Certainly the contract can not be construed to be so positive in its terms as to exclude the idea that Caldwell, Pelt & Company were entitled to a one half interest in whatever part of the lands that might be retained by the firm of Neilson, Davidson & Company in their operations with the firm of Caldwell, Pelt & Company under the‘contract of January 18.
If not, and the parties to that contract have after its making construed it themselves, and given to it a *211meaning and interpretation, the courts should carryout that interpretation, in order to reach the real intention that animated the parties and inspired the contract, and put in force the intention of the contracting parties where the language used in the contract is not repugnant to the declared or ascertained -construction by the parties afterward. The chief object of courts at all times should be to get at the intention of the parties to a contract where rights under it are involved, if it can be done without doing violence to the language used therein, or where it is not wholly at variance with the correct legal interpretation of the terms employed, which clearly can not be said of the contract sued on in this case.

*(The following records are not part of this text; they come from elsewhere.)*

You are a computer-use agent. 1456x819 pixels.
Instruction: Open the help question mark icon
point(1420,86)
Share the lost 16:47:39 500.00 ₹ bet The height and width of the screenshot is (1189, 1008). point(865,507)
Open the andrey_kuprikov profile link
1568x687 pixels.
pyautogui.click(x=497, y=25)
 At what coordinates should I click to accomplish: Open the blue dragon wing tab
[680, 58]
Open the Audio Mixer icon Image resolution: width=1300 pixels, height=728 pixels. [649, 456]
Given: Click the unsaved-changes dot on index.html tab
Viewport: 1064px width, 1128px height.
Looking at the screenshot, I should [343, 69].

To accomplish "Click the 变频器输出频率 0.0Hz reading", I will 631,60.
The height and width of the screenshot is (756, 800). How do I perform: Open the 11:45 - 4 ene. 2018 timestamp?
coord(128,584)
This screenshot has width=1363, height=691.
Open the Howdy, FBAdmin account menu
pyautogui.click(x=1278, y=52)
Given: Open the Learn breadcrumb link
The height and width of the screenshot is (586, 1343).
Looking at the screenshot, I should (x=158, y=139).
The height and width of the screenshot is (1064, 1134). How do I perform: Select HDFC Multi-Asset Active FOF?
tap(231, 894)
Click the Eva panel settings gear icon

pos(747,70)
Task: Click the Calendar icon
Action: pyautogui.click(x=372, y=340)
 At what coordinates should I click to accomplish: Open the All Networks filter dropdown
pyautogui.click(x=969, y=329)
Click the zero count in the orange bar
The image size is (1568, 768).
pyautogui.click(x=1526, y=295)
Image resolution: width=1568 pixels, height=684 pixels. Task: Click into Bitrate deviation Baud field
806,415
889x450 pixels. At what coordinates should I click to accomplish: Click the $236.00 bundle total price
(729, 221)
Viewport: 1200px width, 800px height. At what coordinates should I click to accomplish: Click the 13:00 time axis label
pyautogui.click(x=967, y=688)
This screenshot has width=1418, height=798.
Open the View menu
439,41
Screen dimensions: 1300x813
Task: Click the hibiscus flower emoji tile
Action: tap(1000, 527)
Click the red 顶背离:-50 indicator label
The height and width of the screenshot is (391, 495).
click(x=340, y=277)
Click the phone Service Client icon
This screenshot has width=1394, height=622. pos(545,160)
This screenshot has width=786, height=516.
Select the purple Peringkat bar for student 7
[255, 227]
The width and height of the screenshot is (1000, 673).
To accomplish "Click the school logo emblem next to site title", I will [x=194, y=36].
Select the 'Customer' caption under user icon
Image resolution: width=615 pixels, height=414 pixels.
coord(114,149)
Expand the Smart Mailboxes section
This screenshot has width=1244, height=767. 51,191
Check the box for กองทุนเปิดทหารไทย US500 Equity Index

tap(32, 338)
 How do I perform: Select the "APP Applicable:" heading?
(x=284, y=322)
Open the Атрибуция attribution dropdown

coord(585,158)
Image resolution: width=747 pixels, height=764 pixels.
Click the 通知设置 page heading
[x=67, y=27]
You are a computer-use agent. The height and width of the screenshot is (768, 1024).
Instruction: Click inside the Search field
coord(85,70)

We think the plaintiff as assignee of Bridges, one of the firm of Caldwell, Felt & Company, by reason of the express language of the contract of January 18 itself, as well as by the after construction put upon it by all the parties in interest, in the contract of June 12, is entitled to an interest in the land sued for, and for that reason will reverse the judgment of the trial court and now order that judgment be entered in that court, divesting title out of defendant Arnold to an undivided one eighth of said one hundred and seventy-one acre tract named in plaintiff’s petition and that title thereto for said interest be invested in plaintiff.
Mac-earlane, J., concurs. Braoe, C. J., and Barclay, J., concur in the result.